Детство и юность Аксенова прошли в центре Казани: улицы Карла Маркса, Комлева, Лядский садик… До 16 лет он жил у своей тети, восемь лет учился в школе № 19 имени В.Г. Белинского, которая располагалась на улице Горького. В этой школе одновременно с Аксеновым учились будущий литератор Р.А. Кутуй и будущий академик Р.З. Сагдеев, с которыми он был знаком.
Площадь Свободы. 1910-е
Очень своеобразная была школа, был в ней какой-то особый дух… Там много училось интеллектуальных ребят.
В 1950 году Василий Аксенов стал студентом Казанского медицинского института. По воспоминаниям писателя, ребята жили студенческой коммуной из трех человек на задворках улицы Баумана, снимали комнату. Иногда они устраивали нечто вроде социальных экспериментов, например, замирали на улице Баумана у здания Госбанка, задрав головы и тыча пальцами в небо. Когда вокруг них собиралась толпа, они внезапно убегали, оставляя людей в полном недоумении. А еще тогда, в начале 50-х годов, в Казани обосновался… джазовый оркестр.
В начале пятидесятых годов в Казани обосновался оркестр репатриантов из Шанхая, известный сейчас всем оркестр Олега Лундстрема, «короля свинга восточных стран», как его называли в шанхайском сеттльменте.
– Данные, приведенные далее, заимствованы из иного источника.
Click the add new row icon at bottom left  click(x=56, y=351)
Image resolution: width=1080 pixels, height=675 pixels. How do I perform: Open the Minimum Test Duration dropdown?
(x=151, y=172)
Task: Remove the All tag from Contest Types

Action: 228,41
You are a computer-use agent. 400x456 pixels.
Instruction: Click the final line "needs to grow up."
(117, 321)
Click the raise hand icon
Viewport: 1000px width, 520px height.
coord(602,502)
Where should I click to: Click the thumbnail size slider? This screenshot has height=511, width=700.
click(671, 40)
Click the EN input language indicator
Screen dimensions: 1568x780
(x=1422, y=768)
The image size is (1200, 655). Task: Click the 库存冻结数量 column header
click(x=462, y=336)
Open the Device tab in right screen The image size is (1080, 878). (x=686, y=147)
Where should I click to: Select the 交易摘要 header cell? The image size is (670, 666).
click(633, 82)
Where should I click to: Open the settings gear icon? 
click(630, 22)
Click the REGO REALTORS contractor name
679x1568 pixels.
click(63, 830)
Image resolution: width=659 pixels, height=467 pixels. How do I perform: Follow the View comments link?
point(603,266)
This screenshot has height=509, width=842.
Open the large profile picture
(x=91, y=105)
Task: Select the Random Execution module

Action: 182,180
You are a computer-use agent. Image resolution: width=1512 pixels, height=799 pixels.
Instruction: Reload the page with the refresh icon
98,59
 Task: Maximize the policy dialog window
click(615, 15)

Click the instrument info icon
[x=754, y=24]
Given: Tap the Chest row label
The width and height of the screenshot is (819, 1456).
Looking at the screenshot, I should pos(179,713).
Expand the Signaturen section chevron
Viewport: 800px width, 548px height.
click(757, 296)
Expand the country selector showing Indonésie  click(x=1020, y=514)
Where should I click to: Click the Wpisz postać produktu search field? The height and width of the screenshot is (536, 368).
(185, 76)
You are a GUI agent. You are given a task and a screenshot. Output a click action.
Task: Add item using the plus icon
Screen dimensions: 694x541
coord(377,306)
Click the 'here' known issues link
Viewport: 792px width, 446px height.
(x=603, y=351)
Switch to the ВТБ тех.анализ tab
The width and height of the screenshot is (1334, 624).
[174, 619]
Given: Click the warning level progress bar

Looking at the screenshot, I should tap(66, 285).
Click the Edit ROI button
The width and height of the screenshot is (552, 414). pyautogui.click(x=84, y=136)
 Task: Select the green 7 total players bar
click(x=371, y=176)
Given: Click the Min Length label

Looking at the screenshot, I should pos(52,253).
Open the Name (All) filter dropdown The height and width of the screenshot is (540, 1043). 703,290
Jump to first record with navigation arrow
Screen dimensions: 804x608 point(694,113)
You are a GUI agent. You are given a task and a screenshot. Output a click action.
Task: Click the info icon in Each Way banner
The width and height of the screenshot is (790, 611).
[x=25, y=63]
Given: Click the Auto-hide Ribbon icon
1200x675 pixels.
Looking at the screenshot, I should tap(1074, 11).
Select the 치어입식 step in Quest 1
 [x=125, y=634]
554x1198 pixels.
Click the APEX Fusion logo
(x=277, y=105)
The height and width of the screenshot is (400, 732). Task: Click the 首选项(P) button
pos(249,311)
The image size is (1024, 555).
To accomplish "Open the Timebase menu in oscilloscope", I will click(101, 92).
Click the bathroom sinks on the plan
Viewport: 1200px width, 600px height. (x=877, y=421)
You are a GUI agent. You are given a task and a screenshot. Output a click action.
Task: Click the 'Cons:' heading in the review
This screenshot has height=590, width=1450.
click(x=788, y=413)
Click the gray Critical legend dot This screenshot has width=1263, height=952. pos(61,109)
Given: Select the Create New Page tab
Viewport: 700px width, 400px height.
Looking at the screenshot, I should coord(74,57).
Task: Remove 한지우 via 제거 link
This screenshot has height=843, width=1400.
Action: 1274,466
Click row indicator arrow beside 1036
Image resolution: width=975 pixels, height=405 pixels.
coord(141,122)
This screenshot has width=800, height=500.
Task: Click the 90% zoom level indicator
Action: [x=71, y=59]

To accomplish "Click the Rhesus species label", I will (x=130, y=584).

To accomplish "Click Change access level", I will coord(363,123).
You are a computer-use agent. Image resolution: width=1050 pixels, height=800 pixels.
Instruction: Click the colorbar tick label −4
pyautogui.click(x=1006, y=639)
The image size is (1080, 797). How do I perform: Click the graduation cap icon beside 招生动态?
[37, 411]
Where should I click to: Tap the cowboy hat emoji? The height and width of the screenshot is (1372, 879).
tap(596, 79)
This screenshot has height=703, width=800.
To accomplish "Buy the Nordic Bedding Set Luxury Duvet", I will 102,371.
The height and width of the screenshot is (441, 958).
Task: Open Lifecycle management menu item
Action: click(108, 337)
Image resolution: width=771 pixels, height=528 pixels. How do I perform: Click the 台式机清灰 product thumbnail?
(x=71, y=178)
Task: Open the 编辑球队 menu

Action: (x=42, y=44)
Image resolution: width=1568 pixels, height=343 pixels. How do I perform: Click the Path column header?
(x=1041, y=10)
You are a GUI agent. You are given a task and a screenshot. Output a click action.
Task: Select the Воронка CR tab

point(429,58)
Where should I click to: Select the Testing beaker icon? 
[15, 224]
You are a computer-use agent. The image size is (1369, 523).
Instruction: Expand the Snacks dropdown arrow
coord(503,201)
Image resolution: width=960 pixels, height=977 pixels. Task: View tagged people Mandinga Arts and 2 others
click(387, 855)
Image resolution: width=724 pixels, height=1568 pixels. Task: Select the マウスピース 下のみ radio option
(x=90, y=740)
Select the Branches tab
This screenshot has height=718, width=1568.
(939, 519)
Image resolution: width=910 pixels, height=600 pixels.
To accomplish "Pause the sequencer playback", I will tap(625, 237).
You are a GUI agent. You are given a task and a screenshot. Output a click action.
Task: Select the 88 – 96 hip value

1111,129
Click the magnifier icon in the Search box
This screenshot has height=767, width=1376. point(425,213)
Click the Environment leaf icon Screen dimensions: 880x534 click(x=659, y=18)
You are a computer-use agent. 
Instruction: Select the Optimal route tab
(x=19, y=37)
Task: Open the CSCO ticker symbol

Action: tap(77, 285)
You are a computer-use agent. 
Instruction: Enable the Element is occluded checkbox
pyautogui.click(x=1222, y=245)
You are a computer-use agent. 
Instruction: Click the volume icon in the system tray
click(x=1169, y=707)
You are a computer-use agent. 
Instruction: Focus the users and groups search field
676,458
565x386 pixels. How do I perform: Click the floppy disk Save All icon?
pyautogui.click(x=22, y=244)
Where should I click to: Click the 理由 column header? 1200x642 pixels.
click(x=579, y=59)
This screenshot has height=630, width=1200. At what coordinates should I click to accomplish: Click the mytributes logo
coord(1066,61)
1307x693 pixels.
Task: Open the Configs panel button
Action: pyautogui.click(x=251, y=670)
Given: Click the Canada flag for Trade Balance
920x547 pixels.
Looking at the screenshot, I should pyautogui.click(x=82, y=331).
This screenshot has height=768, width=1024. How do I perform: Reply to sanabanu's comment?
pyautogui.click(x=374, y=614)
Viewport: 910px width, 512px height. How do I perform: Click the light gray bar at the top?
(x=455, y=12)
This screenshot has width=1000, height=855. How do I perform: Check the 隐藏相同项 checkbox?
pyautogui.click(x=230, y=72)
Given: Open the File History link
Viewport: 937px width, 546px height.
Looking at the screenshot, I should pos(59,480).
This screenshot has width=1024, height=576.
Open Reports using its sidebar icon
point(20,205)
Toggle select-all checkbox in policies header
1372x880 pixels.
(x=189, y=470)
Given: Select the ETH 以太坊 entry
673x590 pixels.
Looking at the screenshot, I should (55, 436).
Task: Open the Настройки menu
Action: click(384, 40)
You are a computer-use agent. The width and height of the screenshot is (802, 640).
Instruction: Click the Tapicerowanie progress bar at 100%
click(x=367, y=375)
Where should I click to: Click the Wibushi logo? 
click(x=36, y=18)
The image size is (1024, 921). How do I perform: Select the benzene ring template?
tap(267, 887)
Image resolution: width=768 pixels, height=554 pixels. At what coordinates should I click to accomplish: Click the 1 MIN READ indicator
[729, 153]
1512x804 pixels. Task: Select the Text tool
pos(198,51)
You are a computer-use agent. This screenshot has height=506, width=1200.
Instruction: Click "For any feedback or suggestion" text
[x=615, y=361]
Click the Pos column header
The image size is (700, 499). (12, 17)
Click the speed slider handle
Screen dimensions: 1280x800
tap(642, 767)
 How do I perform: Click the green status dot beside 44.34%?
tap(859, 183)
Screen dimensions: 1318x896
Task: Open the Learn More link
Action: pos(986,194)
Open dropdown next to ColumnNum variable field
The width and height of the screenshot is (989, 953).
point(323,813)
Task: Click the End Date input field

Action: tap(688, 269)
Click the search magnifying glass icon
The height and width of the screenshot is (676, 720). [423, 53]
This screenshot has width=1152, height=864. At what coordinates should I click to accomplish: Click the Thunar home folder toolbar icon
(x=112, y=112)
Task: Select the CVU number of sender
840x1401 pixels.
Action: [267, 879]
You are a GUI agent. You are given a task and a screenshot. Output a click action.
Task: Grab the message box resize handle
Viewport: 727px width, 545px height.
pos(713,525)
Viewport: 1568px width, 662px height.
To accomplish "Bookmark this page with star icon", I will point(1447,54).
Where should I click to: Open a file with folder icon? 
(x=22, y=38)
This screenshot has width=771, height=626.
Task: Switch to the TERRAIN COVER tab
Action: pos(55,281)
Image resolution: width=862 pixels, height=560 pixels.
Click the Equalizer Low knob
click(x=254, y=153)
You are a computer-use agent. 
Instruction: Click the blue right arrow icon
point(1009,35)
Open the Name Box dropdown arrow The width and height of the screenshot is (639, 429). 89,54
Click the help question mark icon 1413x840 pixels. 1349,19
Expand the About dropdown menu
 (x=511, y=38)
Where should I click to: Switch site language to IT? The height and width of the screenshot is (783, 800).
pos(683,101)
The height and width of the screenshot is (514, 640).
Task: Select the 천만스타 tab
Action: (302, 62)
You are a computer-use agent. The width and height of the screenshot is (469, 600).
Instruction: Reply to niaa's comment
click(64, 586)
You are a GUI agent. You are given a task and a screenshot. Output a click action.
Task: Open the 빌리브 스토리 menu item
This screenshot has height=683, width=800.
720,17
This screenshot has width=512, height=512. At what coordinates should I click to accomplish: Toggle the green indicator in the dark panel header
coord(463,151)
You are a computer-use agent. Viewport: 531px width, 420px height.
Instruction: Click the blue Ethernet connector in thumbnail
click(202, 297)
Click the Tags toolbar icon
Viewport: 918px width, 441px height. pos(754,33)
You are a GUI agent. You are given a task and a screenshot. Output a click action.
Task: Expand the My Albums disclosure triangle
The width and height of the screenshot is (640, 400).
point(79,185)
Я тогда учился на первом курсе медицинского института, был прилежным студентом и на танцы не ходил, так как не мог освоить сложнейших падепатинеров, вальс-гавотов и миньонов, которые танцевала в те времена передовая молодежь. Но вот по городу пошли слухи о таинственных, сказочно-романтичных «шанхайцах». <…> Разумеется, исполнялись в основном танцевальные вещи, но по тогдашним временам и это было чудом. Приезжие москвичи хватались за головы: в Казани существовал джаз!
Аксенов с товарищами ходили слушать оркестр в Дом офицеров, в кинотеатры, рестораны. По сути, Василий был одним из первых казанских стиляг.